Thu | Apr 18, 2024

Ghana president pays tribute to National Hero Marcus Garvey

Published:Friday | June 21, 2019 | 12:32 AMPaul H. Williams/Gleaner Writer
President of Ghana Addo Dankwa Akufo-Addo (second left) and his entourage making their way to the monument of National Hero Marcus Garvey at National Heroes Park on Sunday, June 16.
President of Ghana Addo Dankwa Akufo-Addo (second left) and his entourage making their way to the monument of National Hero Marcus Garvey at National Heroes Park on Sunday, June 16.

The small gathering of Ghana President Nana Addo Dankwa Akufo-Addo and his ­entourage, members of the ­security forces, media ­personnel and ­onlookers, belied the ­significance of the moment. For it was when the president ­himself lay a wreath at the monument of National Hero Marcus Garvey on Sunday, June 16.

There was no fanfare, and the president just did the job at hand after briefly greeting some of the people in attendance, including Minister of Culture Olivia Grange. No other monument was visited.

The Republic of Ghana has had a lengthy ancestral and political relationship with Garvey, since its first president, Kwame Nkrumah, was a staunch advocate and supporter of Garvey’s philosophies. Even the black star at the centre of the flag of Ghana was adopted from Garvey’s Black Star Line.

Later in the morning, while the president was addressing members of the Jamaica-Ghana community inside The Jamaica Pegasus hotel, he said Nkrumah was “heavily influenced” by Garvey when he was studying in the United States. When Nkrumah became president of Ghana, he named the first shipping line the Black Star Line “in honour of Marcus Garvey”.
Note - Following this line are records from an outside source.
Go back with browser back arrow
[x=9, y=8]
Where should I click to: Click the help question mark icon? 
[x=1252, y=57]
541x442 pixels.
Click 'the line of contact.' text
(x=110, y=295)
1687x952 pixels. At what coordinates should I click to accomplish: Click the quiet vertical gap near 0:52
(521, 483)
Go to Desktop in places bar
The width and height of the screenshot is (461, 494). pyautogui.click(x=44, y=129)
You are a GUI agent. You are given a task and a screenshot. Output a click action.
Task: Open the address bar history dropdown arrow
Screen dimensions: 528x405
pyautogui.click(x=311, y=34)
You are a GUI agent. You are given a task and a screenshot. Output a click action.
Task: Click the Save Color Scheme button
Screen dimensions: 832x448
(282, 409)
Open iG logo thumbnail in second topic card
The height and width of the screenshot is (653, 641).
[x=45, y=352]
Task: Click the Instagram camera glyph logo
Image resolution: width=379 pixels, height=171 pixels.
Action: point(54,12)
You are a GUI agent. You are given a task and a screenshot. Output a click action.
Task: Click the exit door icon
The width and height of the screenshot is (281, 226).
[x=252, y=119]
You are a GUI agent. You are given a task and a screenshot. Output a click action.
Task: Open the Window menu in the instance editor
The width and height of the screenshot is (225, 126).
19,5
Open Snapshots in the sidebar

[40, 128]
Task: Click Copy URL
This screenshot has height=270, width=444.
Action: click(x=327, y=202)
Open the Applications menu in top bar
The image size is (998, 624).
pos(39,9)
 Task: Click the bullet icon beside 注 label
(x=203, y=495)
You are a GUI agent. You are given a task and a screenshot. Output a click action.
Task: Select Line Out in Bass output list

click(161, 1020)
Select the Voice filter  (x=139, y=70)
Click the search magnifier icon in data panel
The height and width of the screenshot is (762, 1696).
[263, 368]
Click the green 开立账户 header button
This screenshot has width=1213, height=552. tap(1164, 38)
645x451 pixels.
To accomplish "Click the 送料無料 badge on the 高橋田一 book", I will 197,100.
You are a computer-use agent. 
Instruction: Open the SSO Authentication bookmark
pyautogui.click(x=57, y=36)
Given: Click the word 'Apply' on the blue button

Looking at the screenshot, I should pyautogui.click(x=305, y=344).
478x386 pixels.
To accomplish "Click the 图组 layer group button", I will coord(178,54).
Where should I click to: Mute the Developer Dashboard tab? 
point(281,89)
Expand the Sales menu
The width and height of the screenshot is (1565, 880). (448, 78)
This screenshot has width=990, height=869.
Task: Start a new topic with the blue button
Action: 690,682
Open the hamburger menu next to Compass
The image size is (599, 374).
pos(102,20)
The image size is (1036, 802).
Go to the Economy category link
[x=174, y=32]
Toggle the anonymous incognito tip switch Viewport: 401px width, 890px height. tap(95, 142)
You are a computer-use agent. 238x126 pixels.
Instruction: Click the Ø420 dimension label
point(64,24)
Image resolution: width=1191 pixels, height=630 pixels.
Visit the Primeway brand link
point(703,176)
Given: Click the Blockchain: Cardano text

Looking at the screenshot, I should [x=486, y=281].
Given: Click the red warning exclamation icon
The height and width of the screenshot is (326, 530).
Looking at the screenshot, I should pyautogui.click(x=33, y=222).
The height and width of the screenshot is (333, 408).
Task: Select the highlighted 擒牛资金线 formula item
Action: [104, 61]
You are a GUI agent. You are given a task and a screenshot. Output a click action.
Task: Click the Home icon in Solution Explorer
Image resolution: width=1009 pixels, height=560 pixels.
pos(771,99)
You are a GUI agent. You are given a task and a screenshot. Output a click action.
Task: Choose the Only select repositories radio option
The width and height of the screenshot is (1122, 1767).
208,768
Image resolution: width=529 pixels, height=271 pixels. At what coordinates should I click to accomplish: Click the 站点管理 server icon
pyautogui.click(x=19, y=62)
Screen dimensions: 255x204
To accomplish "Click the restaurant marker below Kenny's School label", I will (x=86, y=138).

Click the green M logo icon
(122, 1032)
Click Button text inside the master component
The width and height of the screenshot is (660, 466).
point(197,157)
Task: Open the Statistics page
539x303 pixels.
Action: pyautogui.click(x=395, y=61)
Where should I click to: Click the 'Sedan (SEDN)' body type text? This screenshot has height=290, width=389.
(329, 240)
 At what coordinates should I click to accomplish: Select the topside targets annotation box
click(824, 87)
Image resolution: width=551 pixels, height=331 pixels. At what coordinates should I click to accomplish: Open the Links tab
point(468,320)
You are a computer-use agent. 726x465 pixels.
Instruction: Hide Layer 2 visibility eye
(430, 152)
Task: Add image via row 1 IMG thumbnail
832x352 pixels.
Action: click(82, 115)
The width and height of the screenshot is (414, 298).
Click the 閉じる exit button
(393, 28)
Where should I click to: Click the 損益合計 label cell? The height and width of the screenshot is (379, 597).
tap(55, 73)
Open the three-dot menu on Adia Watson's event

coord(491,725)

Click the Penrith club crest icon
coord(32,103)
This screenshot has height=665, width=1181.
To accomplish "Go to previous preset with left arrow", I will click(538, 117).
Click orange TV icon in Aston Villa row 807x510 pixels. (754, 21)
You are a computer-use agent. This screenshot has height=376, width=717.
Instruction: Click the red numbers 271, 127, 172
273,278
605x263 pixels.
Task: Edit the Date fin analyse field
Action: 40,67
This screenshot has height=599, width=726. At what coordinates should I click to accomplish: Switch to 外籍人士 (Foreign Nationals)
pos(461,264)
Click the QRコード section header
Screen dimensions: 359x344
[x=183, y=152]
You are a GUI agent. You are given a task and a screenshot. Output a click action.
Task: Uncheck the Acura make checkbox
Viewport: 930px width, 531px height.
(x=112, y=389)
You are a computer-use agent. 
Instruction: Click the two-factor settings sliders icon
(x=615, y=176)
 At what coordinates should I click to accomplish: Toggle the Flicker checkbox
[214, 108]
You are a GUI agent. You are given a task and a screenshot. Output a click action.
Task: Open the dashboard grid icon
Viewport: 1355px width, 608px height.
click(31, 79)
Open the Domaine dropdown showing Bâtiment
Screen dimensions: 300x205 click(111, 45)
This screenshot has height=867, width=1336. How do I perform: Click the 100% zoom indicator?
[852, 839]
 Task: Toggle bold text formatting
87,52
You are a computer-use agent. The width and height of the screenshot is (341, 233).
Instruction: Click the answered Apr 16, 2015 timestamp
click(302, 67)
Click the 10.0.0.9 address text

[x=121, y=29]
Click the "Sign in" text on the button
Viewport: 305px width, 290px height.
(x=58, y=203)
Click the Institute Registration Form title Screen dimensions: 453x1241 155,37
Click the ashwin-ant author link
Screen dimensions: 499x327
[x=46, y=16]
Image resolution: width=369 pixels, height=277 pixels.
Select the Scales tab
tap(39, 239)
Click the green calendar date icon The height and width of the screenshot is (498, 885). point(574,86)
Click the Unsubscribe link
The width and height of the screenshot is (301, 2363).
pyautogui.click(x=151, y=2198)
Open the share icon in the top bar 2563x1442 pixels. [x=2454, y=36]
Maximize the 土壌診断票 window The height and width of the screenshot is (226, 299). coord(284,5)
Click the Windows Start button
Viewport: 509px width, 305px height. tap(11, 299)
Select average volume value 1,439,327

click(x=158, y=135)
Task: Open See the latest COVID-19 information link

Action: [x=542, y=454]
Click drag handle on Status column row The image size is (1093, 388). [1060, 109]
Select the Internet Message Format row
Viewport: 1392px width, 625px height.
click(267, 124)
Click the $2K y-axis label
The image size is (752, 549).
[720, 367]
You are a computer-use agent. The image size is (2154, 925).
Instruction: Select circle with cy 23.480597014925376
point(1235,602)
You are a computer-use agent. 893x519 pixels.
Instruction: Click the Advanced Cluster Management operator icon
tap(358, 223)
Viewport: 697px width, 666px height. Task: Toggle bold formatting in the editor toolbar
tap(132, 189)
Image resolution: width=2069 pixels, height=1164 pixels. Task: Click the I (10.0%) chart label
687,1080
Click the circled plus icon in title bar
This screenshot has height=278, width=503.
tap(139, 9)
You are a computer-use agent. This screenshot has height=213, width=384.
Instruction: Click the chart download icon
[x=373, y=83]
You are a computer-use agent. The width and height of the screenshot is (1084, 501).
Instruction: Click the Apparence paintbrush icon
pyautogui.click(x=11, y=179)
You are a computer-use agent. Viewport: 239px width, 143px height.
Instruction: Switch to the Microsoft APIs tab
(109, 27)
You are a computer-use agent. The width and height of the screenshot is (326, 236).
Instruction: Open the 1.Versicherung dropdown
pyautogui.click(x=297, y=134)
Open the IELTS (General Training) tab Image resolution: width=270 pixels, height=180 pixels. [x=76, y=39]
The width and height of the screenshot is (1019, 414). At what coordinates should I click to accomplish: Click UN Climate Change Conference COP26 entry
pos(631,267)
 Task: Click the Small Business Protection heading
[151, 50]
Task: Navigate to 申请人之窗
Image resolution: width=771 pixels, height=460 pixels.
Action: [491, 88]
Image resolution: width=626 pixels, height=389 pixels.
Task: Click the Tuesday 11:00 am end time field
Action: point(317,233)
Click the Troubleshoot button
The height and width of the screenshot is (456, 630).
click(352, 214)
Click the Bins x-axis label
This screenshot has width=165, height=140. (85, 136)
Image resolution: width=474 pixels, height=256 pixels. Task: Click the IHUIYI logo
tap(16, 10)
When the president of the Ghanaian Association in Jamaica, Benjamin Asamoah, suggested that the Black Star shipping line be resurrected and a Black Star airline be established to transport people from the Caribbean to west Africa, the president said the idea was “appealing”.

Sunday was the second day in a row that the president was involved in a wreath-laying exercise. The day before, he and other people laid wreaths at the African Tomb, located at Seville Heritage Park in St Ann.

The tomb contains the remains of three enslaved Africans that were found between 1987 and 1991 in the village where enslaved Africans lived behind the great house. After much testing, it was concluded that the remains of two males and two females, excavated by archaeologist Douglas Armstrong of Syracuse University in New York, were those of Africans who were brought over from Ghana.

On August 1, 1997, three of the remains, the two males and one of the females, were reinterred at the spot where the tomb is. The other female was repatriated to Ghana for reburial in 1998.